Scientific classification
- Kingdom: Fungi
- Division: Basidiomycota
- Class: Agaricomycetes
- Order: Agaricales
- Family: Marasmiaceae
- Genus: Marasmius
- Species: M. tenuissimus
- Binomial name: Marasmius tenuissimus (Jungh.) Singer (1976)
- Synonyms: Pleurotus tenuissimus Jungh. (1838); Dendrosarcus tenuissimus (Jungh.) Kuntze (1898);

= Marasmius tenuissimus =

- Genus: Marasmius
- Species: tenuissimus
- Authority: (Jungh.) Singer (1976)
- Synonyms: Pleurotus tenuissimus Jungh. (1838), Dendrosarcus tenuissimus (Jungh.) Kuntze (1898)

Species of fungus

Marasmius tenuissimus is a species of fungus in the family Marasmiaceae. It is known from Indonesia, including Java and Western New Guinea, where it has been associated with blight disease on living plants. The species can grow on both cultivated plants such as cacao and coffee and on wild vegetation.

The fungus produces delicate fruiting bodies with caps typically less than 3 cm across. Young caps are pale orange, becoming more greyish-orange or brownish with age. The cap surface is thin and somewhat irregular in shape, ranging from convex to nearly flat at maturity.
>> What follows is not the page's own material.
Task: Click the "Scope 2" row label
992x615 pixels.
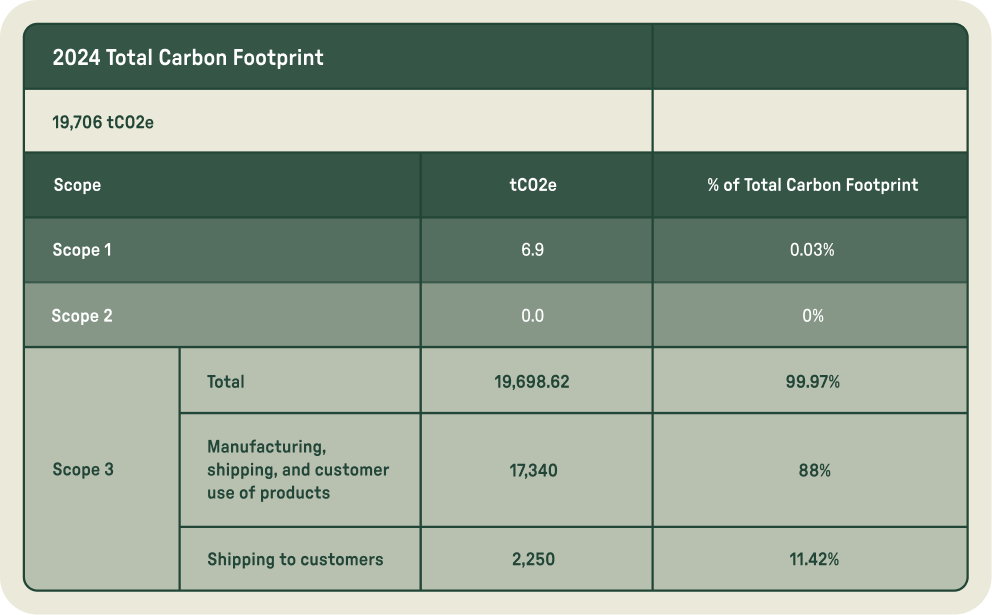Action: [x=82, y=316]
Its gills are unusually distant from one another and often interconnected by cross-veins, giving the underside a net-like appearance. M. tenuissimus belongs to section Neosessiles, a group of closely related species with reduced or absent stems.

Microscopically, the species is characterized by specialized hair-like and broom-shaped cells on the gill edges and cap surfaces.